Material provided below:
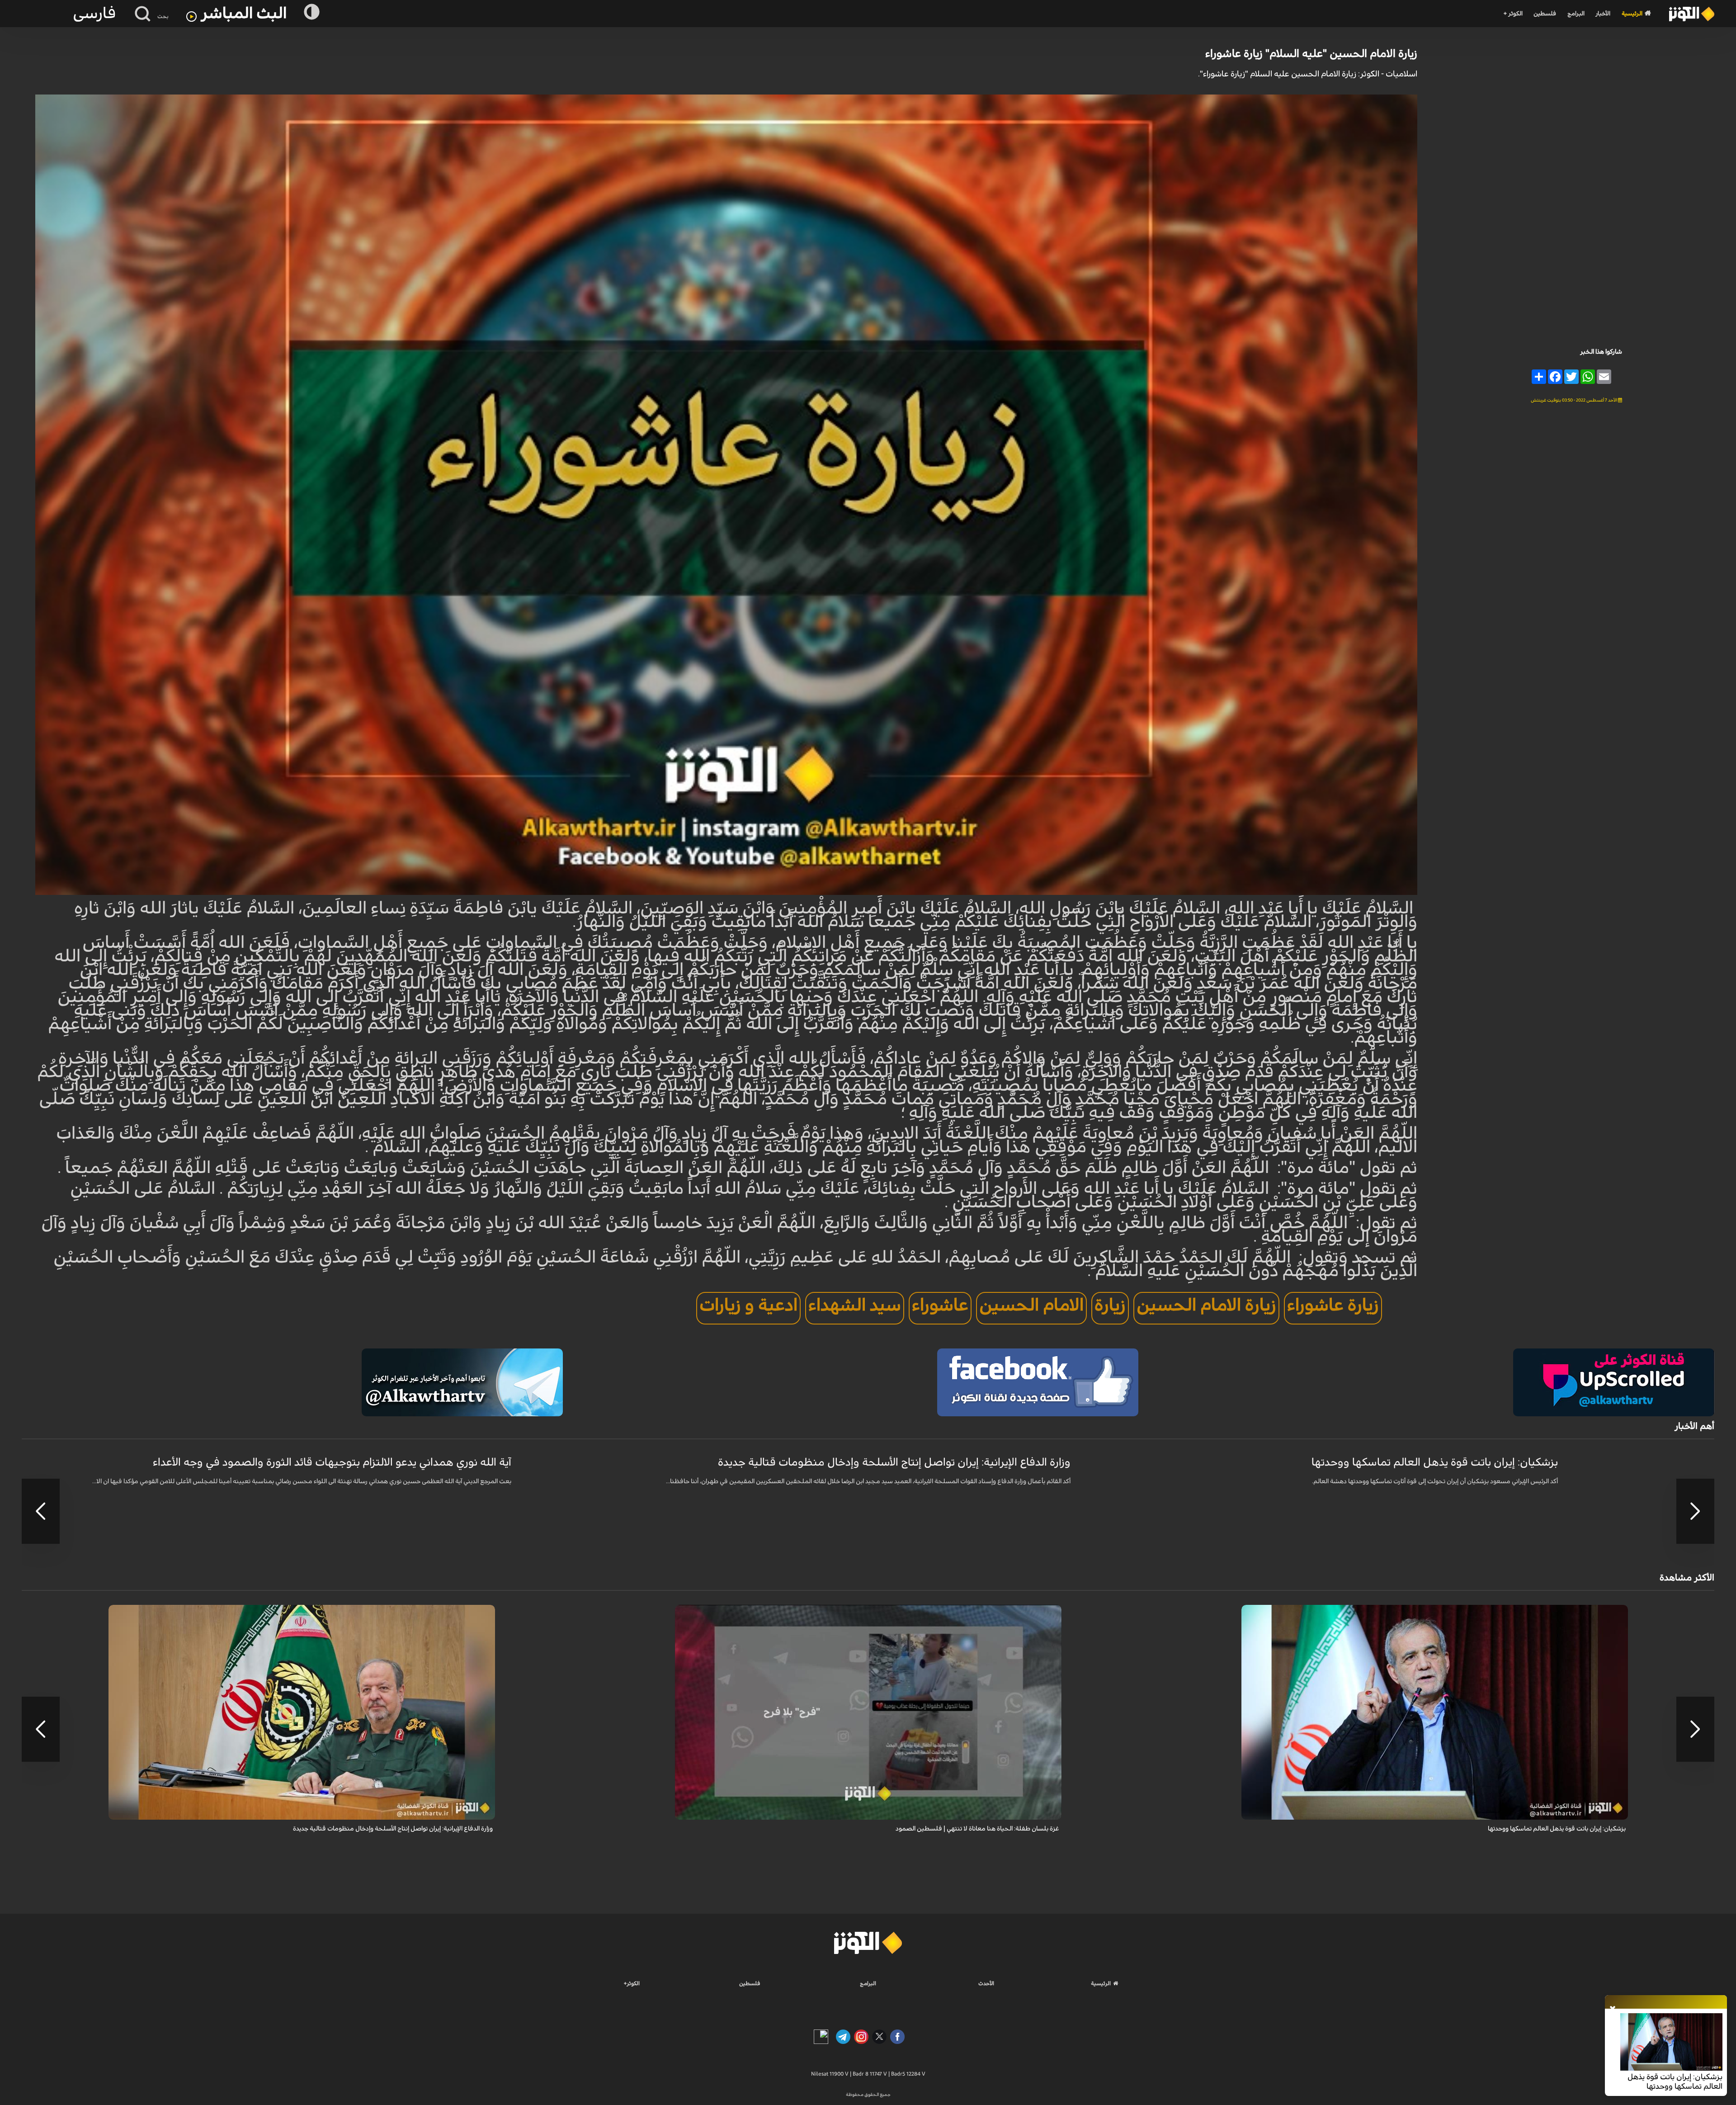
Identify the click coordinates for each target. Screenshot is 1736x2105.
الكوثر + (1513, 14)
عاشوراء (940, 1305)
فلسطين (1544, 14)
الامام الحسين (1031, 1305)
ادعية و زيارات (748, 1305)
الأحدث (986, 1983)
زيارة (1110, 1305)
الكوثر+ (632, 1983)
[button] (1695, 1511)
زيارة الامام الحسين (1206, 1305)
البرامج (1576, 14)
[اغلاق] (1612, 2009)
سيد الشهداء (854, 1305)
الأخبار (1602, 14)
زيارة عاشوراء (1333, 1305)
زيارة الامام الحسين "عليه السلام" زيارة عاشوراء (1311, 53)
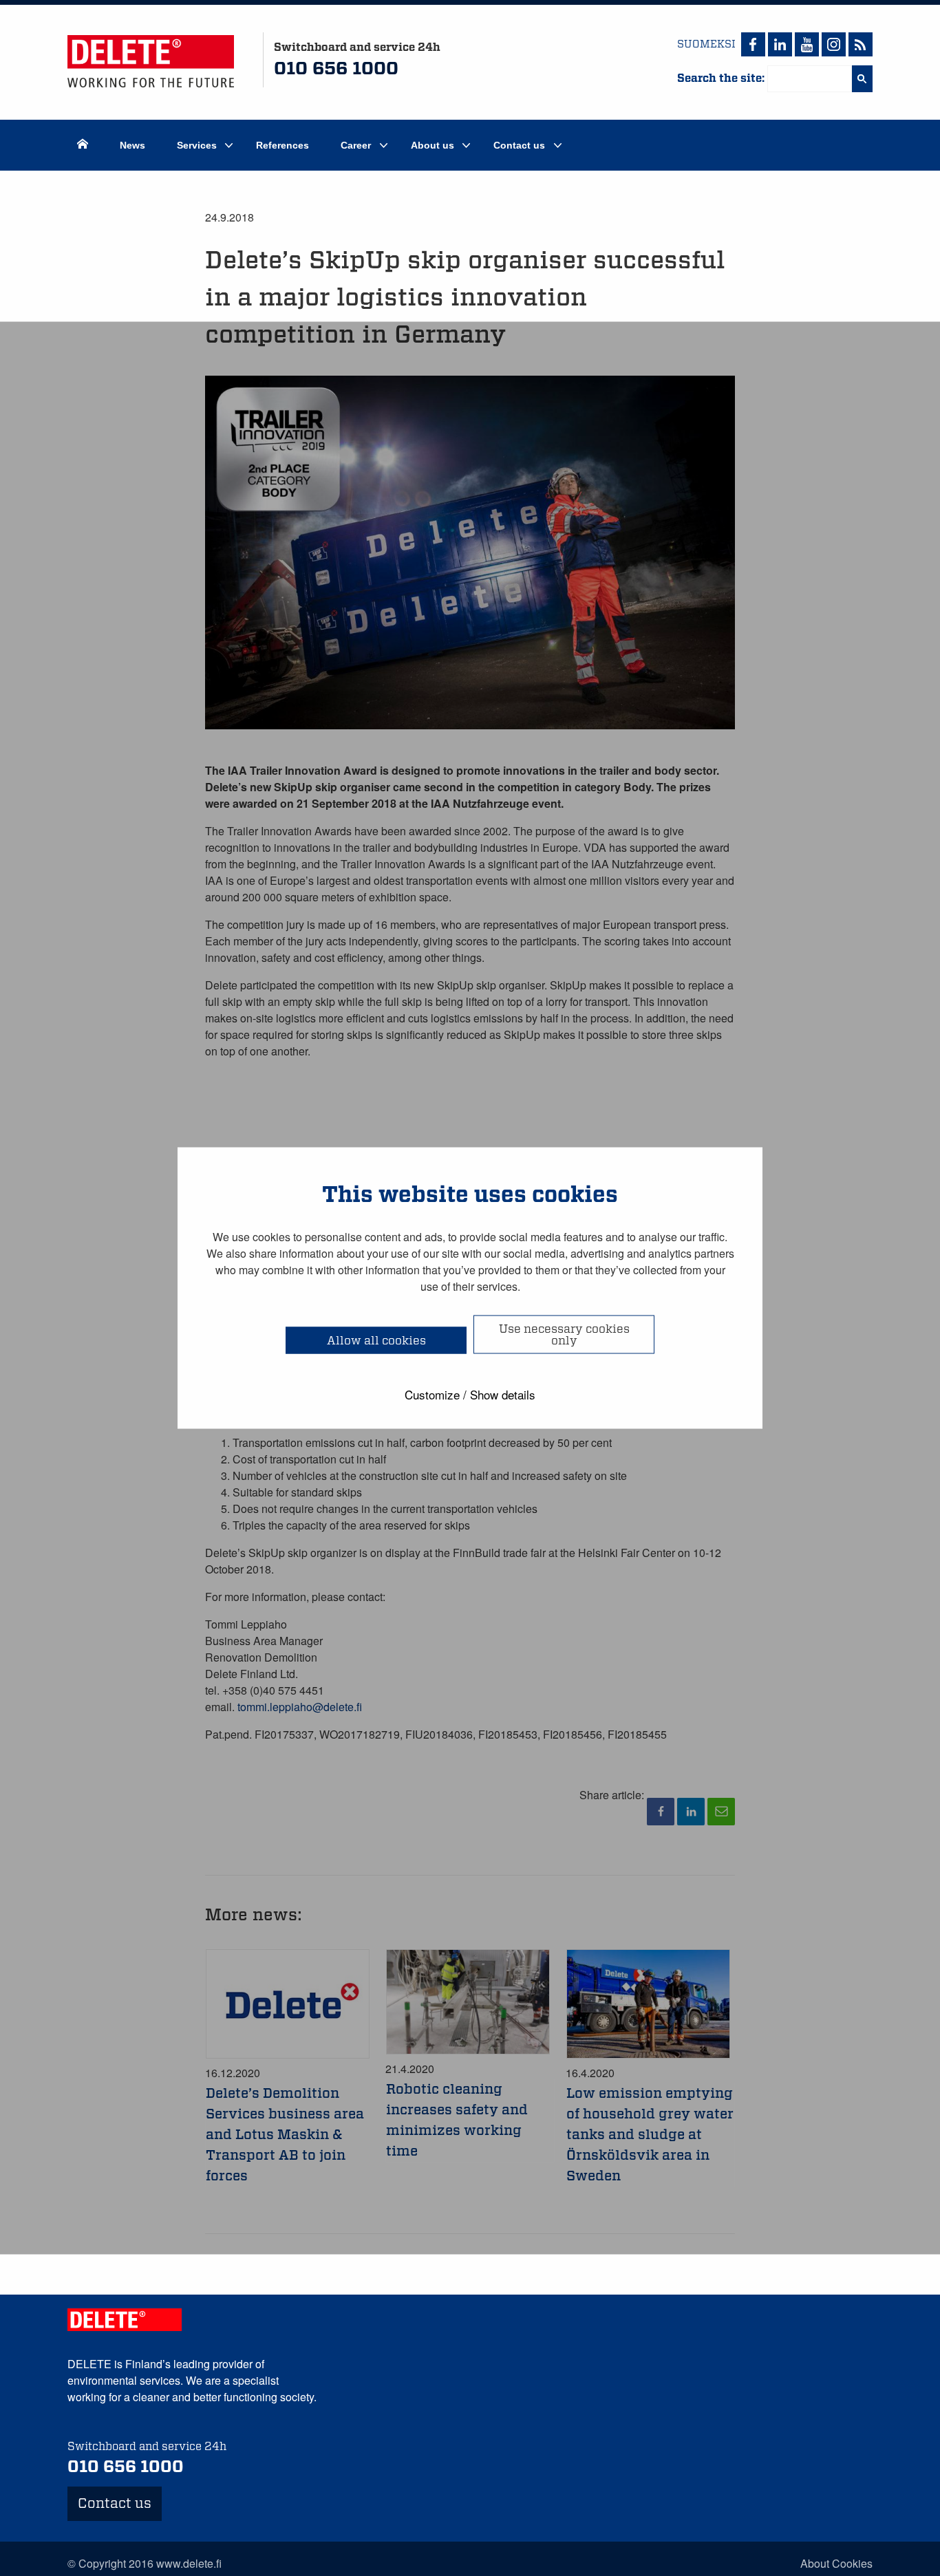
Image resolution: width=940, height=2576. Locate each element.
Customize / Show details (470, 1394)
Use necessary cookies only (564, 1334)
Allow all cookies (376, 1340)
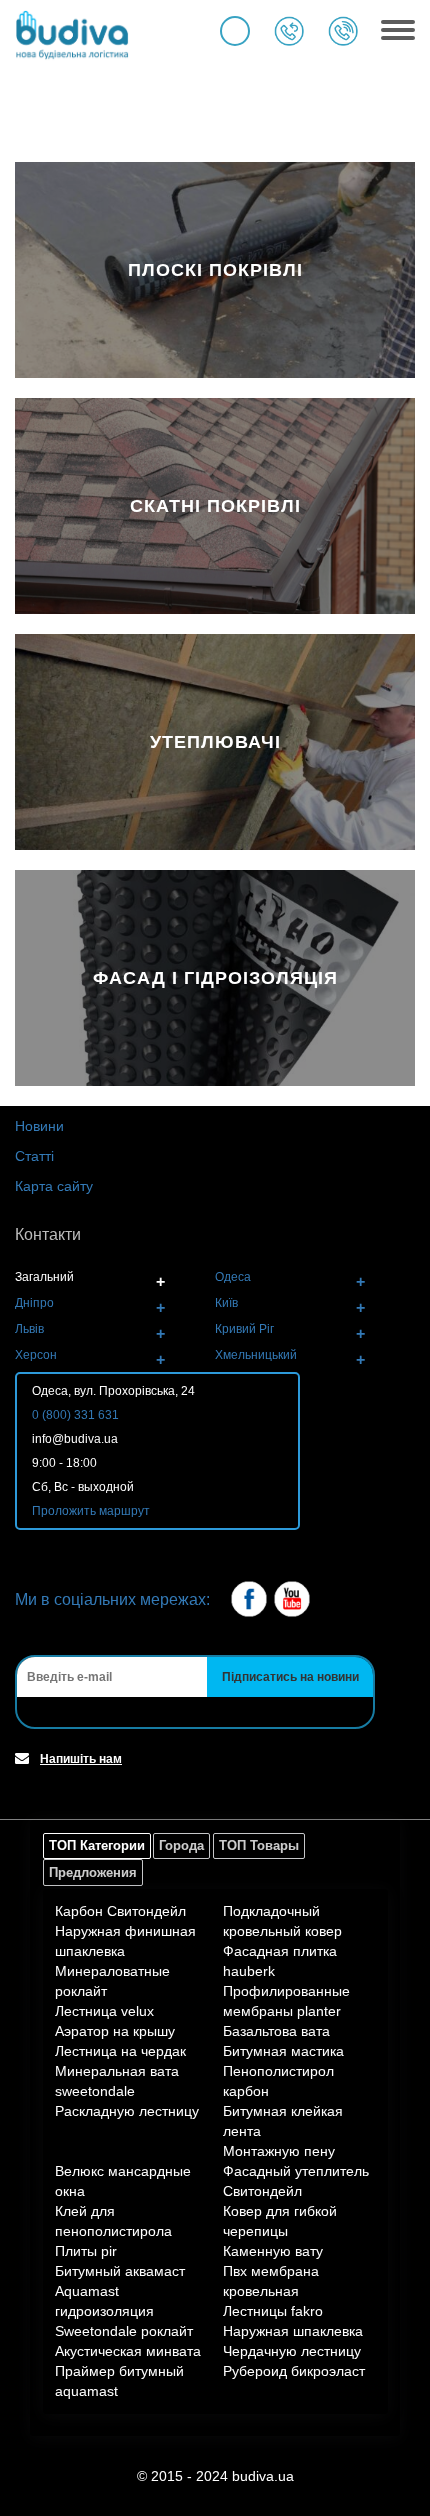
End of Material provided.
§ Work instruction: What you give back must be exactly the lines from the opening line of the entries through the line holding "زيارة الامام الحسين (1206, 1305)", with no pictures.

§ Solved problem:
Identify the click coordinates for each target. Screenshot is 1736x2105.
الكوثر + (1513, 14)
عاشوراء (940, 1305)
فلسطين (1544, 14)
الامام الحسين (1031, 1305)
ادعية و زيارات (748, 1305)
الأحدث (986, 1983)
زيارة (1110, 1305)
الكوثر+ (632, 1983)
[button] (1695, 1511)
زيارة الامام الحسين (1206, 1305)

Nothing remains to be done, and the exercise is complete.